═══ TEXTO FORNECIDO ═══
Quanto mais facilmente temerá as coisas proibidas quem se arrecear das
permitidas!
Aliás, que razões tendes vós para
andardes assim tão ajaezadas, quando vos encontrais afastadas do que exige um
tal aparato? Vós nem visitais os templos, nem procurais os espetáculos, nem
aceitais os dias de festa pagãos. É, de fato, por causa de tais reuniões e para
ao mesmo tempo verem e serem vistas que são promovidas todas essas pompas
públicas, seja para negócio da luxúria, seja para enfatuamento da vaidade.
Mas, para vós, não há nenhuma causa de sairdes à rua que não seja severa: ou se
vai visitar um irmão enfermo, ou se vai oferecer o Sacrifício, ou se vai
receber a Palavra de Deus. Qualquer destas causas é empresa de circunspecção e
de santidade, que não precisa – como se algo o precisasse! - de um modo de
vestir excepcional, rebuscado e imoderado. Se vos obriga a força das amizades e
dos deveres em relação aos gentios, por que não saís de casa vestidas com as
vossas armas, sobretudo, se ides visitar mulheres que estão fora da Fé, para
que haja uma diferença entre as servas do Diabo e as servas de Deus, para que
sejais um exemplo para elas, para que em vós encontrem motivo de edificação,
para que – como diz o Apóstolo – Deus seja glorificado no vosso corpo? Ora,
Deus será glorificado no corpo pela castidade, evidentemente, e pelo modo de
apresentar-se que à castidade convém.
Alguns dizem, no entanto: “Não será
blasfemado em nós o nome cristão se retomarmos alguma coisa da nossa antiga
maneira de vestir e dos nossos enfeites”. Nesse caso, não nos despojemos
também dos antigos vícios; conservemo-nos com os mesmos costumes e sob as
mesmas aparências: então será verdade que os gentios não blasfemarão. Ó,
grande blasfêmia se de alguma de vós alguém disser: “Desde que se fez
cristã, a sua apresentação é mais pobre”! Terás medo de aparecer mais
pobre por te haveres tornado mais pura? Os cristãos devem comportar-se
segundo o agrado dos pagãos ou segundo o agrado de Deus?
═══ ENTRADAS FORNECIDAS ═══
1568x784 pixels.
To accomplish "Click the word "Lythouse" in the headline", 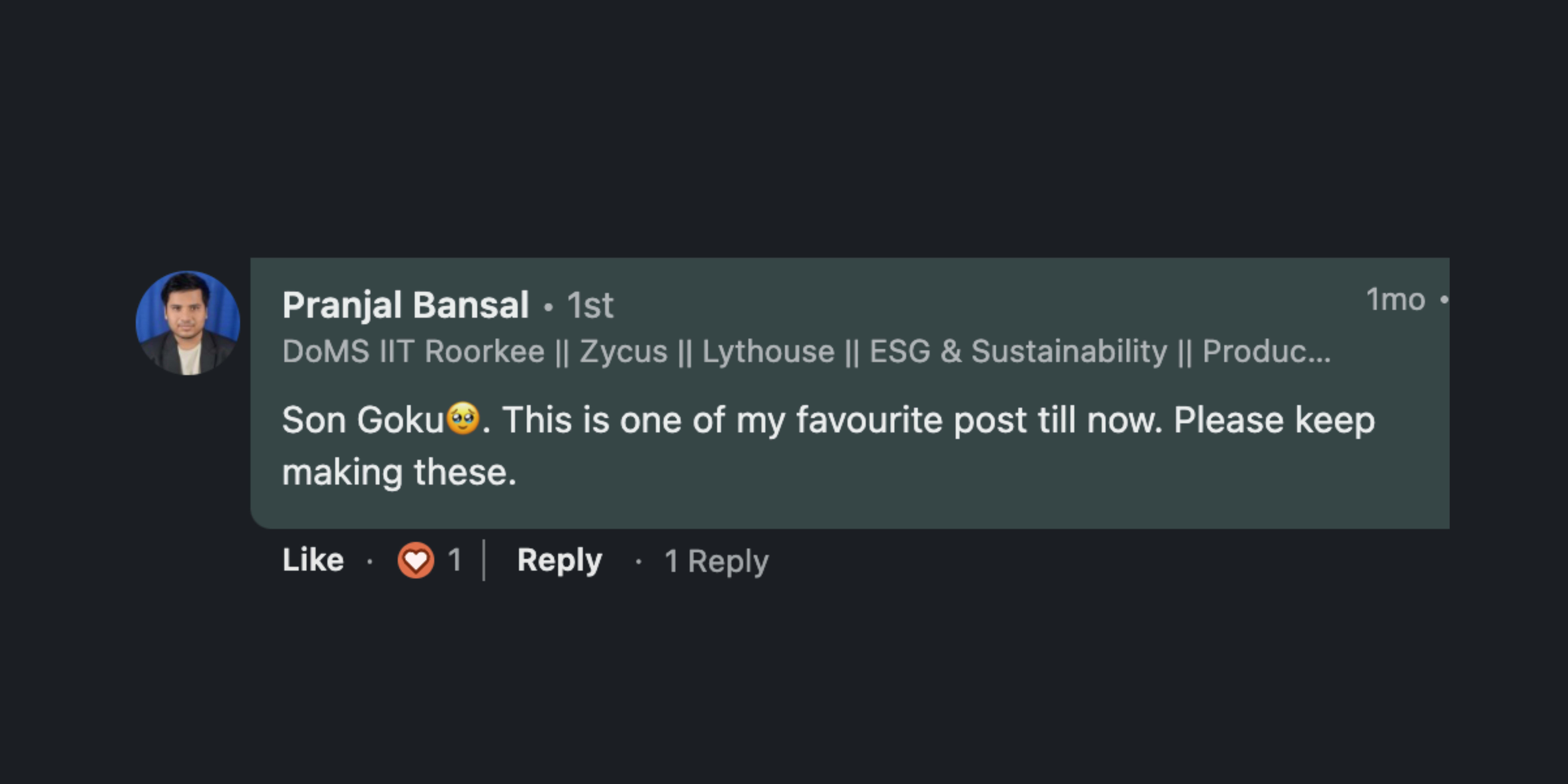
═══
═══ ENTRADAS FORNECIDAS ═══
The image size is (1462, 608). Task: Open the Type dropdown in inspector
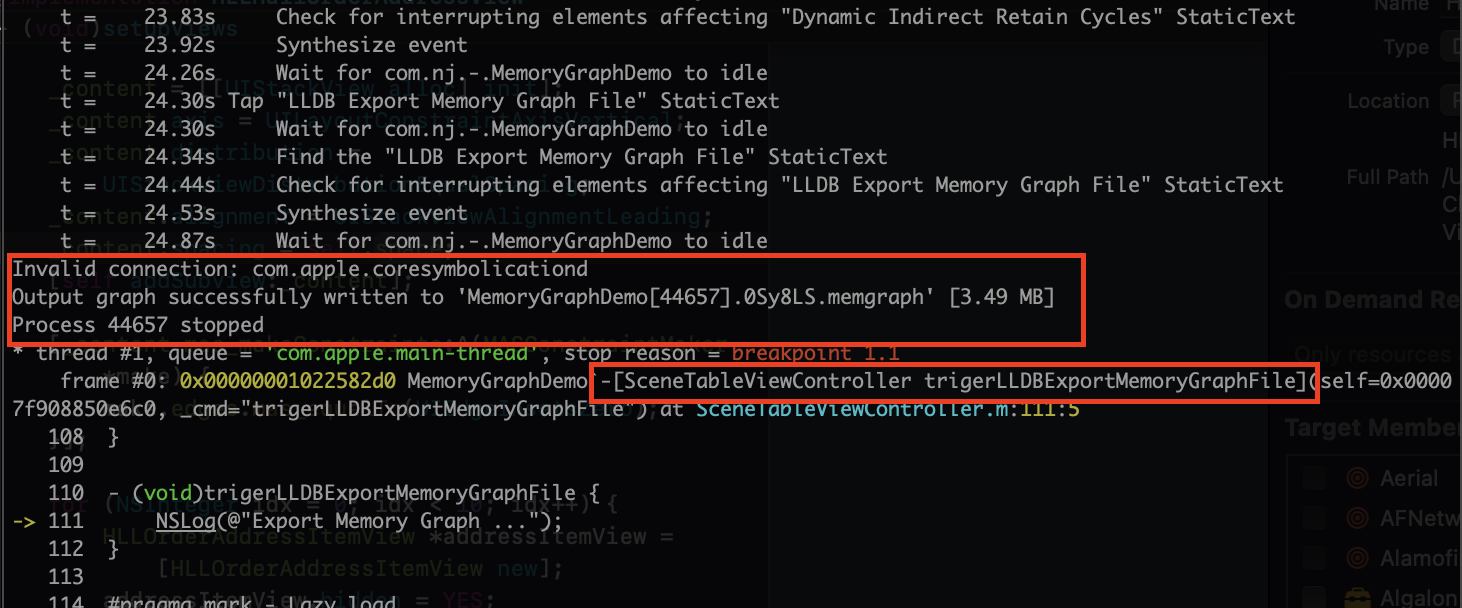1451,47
═══
* PEDIDO ESCRITO 1 *
Reescreva em forma de lista o parágrafo do texto fornecido que começa por "Alguns dizem, no entanto", mantendo os fatos principais.
* PEDIDO ESCRITO 2 *
Liste todas as finalidades que o texto fornecido introduz com "para que" ao explicar por que sair de casa vestidas com as próprias armas.
As entradas não têm nenhum papel aqui.

* RESULTADO CORRETO 1 *
- Há quem diga que o nome cristão não será blasfemado se retomarem algo da antiga maneira de vestir e dos antigos enfeites.
- A resposta é que, nesse caso, também não se abandonem os antigos vícios: mantendo os mesmos costumes e as mesmas aparências, aí sim os gentios não blasfemarão.
- Seria uma grande blasfêmia alguém dizer de uma delas: "Desde que se fez cristã, a sua apresentação é mais pobre".
- Pergunta-se se ela terá medo de parecer mais pobre por se ter tornado mais pura.
- Pergunta-se se os cristãos devem comportar-se segundo o agrado dos pagãos ou segundo o agrado de Deus.

* RESULTADO CORRETO 2 *
- Que haja uma diferença entre as servas do Diabo e as servas de Deus.
- Que sejam um exemplo para elas.
- Que nelas encontrem motivo de edificação.
- Que Deus seja glorificado no seu corpo, como diz o Apóstolo.